* Exercise objective *
Only the stretch of the listing below that runs from the line with "Bộ thu phát tín hiệu (742, 298)" through the line with "Kalender abonnieren (161, 828)" is to be printed, exactly and with both ends.

* Extracted records *
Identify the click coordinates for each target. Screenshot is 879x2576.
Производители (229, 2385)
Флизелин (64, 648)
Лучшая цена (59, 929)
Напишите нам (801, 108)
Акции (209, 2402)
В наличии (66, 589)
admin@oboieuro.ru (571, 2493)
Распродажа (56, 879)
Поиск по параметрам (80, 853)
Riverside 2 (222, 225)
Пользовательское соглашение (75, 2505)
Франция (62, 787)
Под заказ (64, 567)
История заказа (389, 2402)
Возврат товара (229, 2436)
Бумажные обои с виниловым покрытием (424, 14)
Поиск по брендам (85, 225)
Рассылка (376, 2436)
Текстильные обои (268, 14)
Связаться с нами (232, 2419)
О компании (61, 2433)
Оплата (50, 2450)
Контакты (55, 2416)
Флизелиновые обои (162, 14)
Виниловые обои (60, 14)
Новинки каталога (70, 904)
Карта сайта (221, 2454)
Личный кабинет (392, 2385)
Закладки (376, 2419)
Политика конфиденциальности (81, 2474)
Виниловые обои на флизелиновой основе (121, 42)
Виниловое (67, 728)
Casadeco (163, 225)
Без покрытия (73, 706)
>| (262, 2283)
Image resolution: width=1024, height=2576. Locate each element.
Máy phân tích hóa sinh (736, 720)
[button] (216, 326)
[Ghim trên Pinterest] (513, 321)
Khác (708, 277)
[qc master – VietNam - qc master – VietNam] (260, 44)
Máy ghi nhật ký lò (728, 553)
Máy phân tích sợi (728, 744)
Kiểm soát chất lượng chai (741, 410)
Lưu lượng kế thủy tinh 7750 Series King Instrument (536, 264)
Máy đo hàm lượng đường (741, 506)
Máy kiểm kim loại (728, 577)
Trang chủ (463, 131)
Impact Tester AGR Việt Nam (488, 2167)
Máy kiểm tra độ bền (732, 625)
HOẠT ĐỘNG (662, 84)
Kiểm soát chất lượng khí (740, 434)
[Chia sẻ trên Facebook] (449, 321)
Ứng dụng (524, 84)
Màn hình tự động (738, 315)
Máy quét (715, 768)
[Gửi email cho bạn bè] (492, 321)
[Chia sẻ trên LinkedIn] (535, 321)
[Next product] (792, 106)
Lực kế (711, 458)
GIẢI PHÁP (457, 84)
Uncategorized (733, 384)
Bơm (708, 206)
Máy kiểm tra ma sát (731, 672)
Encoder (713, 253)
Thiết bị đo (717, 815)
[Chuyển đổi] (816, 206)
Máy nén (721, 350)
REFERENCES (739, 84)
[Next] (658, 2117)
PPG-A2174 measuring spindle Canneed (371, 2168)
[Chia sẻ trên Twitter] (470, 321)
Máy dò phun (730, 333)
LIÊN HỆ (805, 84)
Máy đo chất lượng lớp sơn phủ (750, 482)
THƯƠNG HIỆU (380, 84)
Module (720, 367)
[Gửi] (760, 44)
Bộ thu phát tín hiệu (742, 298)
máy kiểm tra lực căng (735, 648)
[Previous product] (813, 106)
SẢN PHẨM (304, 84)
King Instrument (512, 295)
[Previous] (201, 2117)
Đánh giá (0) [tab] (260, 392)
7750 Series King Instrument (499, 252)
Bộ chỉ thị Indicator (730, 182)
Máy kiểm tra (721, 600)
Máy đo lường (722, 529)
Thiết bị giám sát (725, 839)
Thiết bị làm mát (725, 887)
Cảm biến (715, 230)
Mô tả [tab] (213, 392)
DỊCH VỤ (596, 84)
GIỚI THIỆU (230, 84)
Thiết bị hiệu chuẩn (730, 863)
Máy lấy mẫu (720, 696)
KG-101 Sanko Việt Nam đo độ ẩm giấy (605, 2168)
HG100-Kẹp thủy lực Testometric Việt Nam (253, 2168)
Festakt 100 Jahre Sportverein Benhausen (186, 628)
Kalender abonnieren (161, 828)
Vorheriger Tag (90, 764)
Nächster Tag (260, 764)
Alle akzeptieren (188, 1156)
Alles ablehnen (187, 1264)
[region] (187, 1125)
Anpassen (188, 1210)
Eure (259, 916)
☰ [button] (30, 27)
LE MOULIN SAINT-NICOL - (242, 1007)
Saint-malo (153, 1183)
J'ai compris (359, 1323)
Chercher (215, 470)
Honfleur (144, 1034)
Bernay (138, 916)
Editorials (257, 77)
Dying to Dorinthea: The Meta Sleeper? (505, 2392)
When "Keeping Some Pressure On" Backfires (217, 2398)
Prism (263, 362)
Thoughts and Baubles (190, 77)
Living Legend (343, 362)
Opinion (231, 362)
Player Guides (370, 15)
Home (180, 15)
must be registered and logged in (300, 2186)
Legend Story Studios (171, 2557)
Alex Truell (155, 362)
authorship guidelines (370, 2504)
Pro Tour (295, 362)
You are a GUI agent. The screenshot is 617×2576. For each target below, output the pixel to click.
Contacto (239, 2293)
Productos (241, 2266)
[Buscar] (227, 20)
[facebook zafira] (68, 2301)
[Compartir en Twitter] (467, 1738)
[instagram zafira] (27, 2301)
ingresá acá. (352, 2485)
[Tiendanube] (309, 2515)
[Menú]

* Expected answer *
Bộ thu phát tín hiệu (742, 298)
máy kiểm tra lực căng (735, 648)
[Previous product] (813, 106)
SẢN PHẨM (304, 84)
King Instrument (512, 295)
[Previous] (201, 2117)
Đánh giá (0) [tab] (260, 392)
7750 Series King Instrument (499, 252)
Bộ chỉ thị Indicator (730, 182)
Máy kiểm tra (721, 600)
Máy đo lường (722, 529)
Thiết bị giám sát (725, 839)
Thiết bị làm mát (725, 887)
Cảm biến (715, 230)
Mô tả [tab] (213, 392)
DỊCH VỤ (596, 84)
GIỚI THIỆU (230, 84)
Thiết bị hiệu chuẩn (730, 863)
Máy lấy mẫu (720, 696)
KG-101 Sanko Việt Nam đo độ ẩm giấy (605, 2168)
HG100-Kẹp thủy lực Testometric Việt Nam (253, 2168)
Festakt 100 Jahre Sportverein Benhausen (186, 628)
Kalender abonnieren (161, 828)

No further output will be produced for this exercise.